For whatever it's worth, after my failed 6 months on Enbrel I
returned to reliable cyclosporine and started to see clearance in 10 days!
I've been back on cyclo now for about 5 months and have one active
lesion (on top of the knee that suffers the worst psoriatic arthritis).
I felt so good about being mostly cleared again that I shaved off
my beard and mustache. Some of
my grandkids didn't recognize me. I'm supposed
to start Amevive in January and will probably try it.
There just doesn't seem to be any rhyme or reason behind who
benefits and who doesn't. If Amevive
doesn’t work for me I’m going to have to do some serious research
about the biologics before I move forward to Raptiva.
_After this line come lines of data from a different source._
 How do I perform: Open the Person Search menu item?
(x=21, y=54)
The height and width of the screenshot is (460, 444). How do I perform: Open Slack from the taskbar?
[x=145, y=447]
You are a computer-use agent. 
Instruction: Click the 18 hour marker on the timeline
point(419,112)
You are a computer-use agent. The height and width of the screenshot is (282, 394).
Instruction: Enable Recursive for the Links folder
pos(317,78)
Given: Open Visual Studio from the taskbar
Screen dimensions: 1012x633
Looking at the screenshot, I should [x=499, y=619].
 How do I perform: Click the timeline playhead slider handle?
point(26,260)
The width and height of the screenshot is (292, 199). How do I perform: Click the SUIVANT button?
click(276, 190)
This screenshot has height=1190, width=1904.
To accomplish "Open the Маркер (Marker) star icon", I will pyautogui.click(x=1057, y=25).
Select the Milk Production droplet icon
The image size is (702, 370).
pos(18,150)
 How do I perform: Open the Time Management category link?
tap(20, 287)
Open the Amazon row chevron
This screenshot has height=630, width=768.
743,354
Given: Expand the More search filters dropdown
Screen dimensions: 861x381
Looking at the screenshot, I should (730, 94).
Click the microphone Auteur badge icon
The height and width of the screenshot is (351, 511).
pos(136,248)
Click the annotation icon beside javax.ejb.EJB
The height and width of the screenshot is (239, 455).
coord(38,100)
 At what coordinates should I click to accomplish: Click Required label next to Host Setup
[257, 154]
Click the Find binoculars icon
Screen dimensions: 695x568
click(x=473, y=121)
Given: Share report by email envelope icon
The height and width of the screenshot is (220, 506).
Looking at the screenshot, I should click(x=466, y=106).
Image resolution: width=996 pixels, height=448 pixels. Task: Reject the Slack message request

These drugs are simply too expensive to be so “ify.”
When you read the pharmaceutical company presentations about their
drugs, the efficacy comes off pretty cut’n’dried.
They work because blah blah blah; or they don’t work because blah
blah. What we remember most is
the “not working because of adverse reactions.”
In other words, it’s not that the drug didn’t work so much as
that it did something else that precluded its continuation.
We don’t hear much about — or quickly forget — the incidences
of “nothing happened, neither bad nor good,” which is close to what
you experienced with Amevive and I’ve experienced with Enbrel.
If, in fact,
the biochemistry at work in these biologics successfully “turns off” a
process that results in the formation of lesions, what is happening when
the lesions don’t go away? Is
there something in us that is inhibiting the action of the biologic?
Is there something about our lesions that doesn’t care whether or
not this particular process is “turned off?”
Until questions like these are answered, we really don’t
understand the disease OR the medicine.